What is Arbitration?

Arbitration is not about giving you speedy resolution for a complaint you may have against a corporation. Arbitration is about establishing immunity for corporations.

Arbitration makes perfect sense where two parties to a contract, with equal bargaining power, make the business decision that a private system of dispute resolution is preferable to the courts. But arbitration is inherently unfair and unconscionable where a corporation tells its customer that in order to utilize its services, the customer must agree to arbitrate any claims.

To those corporate apologists yelling that if the customer does not like those terms, then the customer should go someplace else, I hear you. While this sounds perfectly reasonable, the practical truth is that the customer actually has no choice. If you want a cell phone, you have to agree to an arbitration clause since every carrier demands one. The same is true, or soon will be with the Supreme Court’s granting of corporate immunity, across the range of consumer services.

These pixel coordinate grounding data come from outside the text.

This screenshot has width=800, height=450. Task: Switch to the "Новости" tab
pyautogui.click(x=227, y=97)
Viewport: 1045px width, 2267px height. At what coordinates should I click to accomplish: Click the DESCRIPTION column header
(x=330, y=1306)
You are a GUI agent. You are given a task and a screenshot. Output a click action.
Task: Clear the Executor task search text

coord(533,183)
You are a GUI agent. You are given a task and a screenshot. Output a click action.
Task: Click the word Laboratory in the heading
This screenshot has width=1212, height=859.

The Bill of Rights were enumerated to protect fundamental rights. Notably, those rights, particularly those dealing with a citizen’s access to courts are concerned not only with the actual right, but also the procedural guarantees that are necessary to give substance to the underlying right. You can have a right to a speedy trial, but that right does not mean much if you also do not have a right to have a counsel assist you in the process. No less is true of a right to a trial by jury. Unilaterally imposing an arbitration clause in your consumer contract, substantively and procedurally denies you a basic Seventh Amendment right to have a jury of your peers determine whether a corporation has harmed you. Forced arbitration is not only unfair, it is inherently un-American.